Cependant, ni le juge de l'exécution, ni la cour statuant sur appel d'une décision de ce juge, n'ont le pouvoir juridictionnel de délivrer de titre exécutoire hors les cas expressément prévus par la loi et, par conséquent, de condamner la personne expulsée au paiement des factures produites par l'appelante. Il y a donc lieu de confirmer le jugement entrepris en ce qu'il a débouté l'association Fac Habitat de sa demande en paiement à ce titre, mais pour les motifs susvisés et non parce que cette dernière s'abstenait de produire les factures justificatives (alors qu'elle justifie les avoir produites devant le premier juge).

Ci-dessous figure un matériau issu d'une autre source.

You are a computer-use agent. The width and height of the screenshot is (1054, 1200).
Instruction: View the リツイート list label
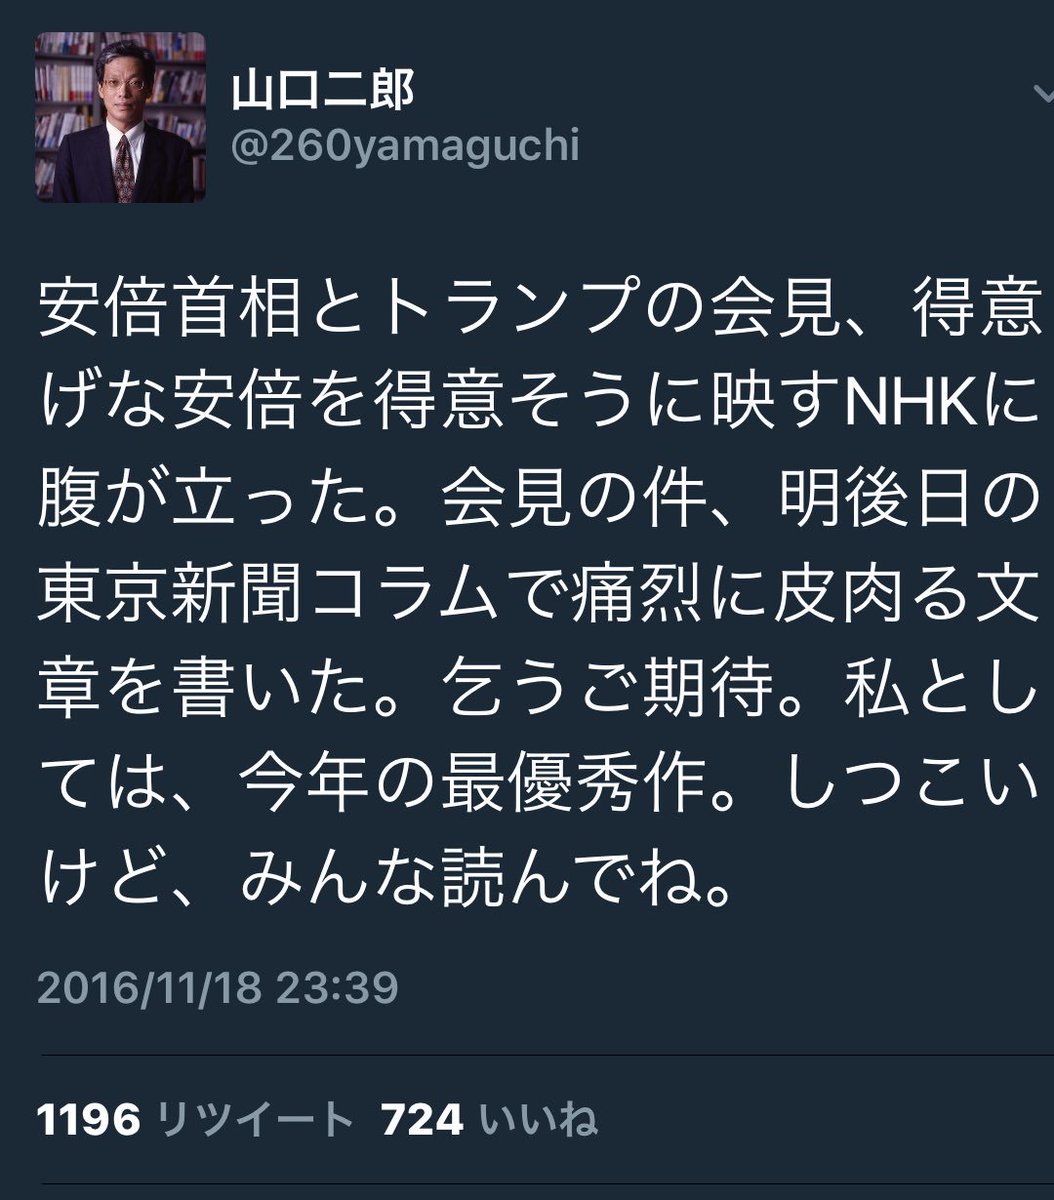coord(257,1120)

Sur les demandes accessoires


L'issue du litige commande de laisser les dépens d'appel à la charge de l'intimée.


L'état d'impécuniosité de celle-ci justifie néanmoins de ne prononcer aucune condamnation à paiement en application des dispositions de l'article 700 du code de procédure civile, malgré les frais irrépétibles d'appel qu'a dû effectivement supporter l'appelante.



PAR CES MOTIFS


Infirme le jugement entrepris en ce qu'il a débouté l'association Fac Habitat de l'intégralité de ses demandes ;


Statuant à nouveau dans cette limite et y ajoutant,


Déclare abandonnés les biens appartenant à Mme [S] [V], entreposés au garde-meuble situé [Adresse 2],


Autorise l'association Fac Habitat à transporter les biens appartenant à Mme [S] [V], à la décharge publique, sous la réserve qui suit :


Autorise Mme [S] [V], ou à défaut M. [R] [V], son père, à récupérer auprès du garde-meuble situé, [Adresse 1], avant le 28 juillet 2024 :


un lot de papiers (et les lutins visés par le procès-verbal, pouvant contenir des papiers ou documents médicaux),

un fauteuil roulant manuel pliant,

un ordinateur (dont l'écran est cassé, précise le procès-verbal de constat du 22 décembre 2022) avec écran d'ordinateur,

une imprimante HP ;


Confirme le jugement entrepris en ce qu'il a débouté l'association Fac Habitat de sa demande en paiement ;


Dit n'y avoir lieu à condamnation en application des dispositions de l'article 700 du code de procédure civile ;


Condamne Mme [S] [V] aux dépens d'appel.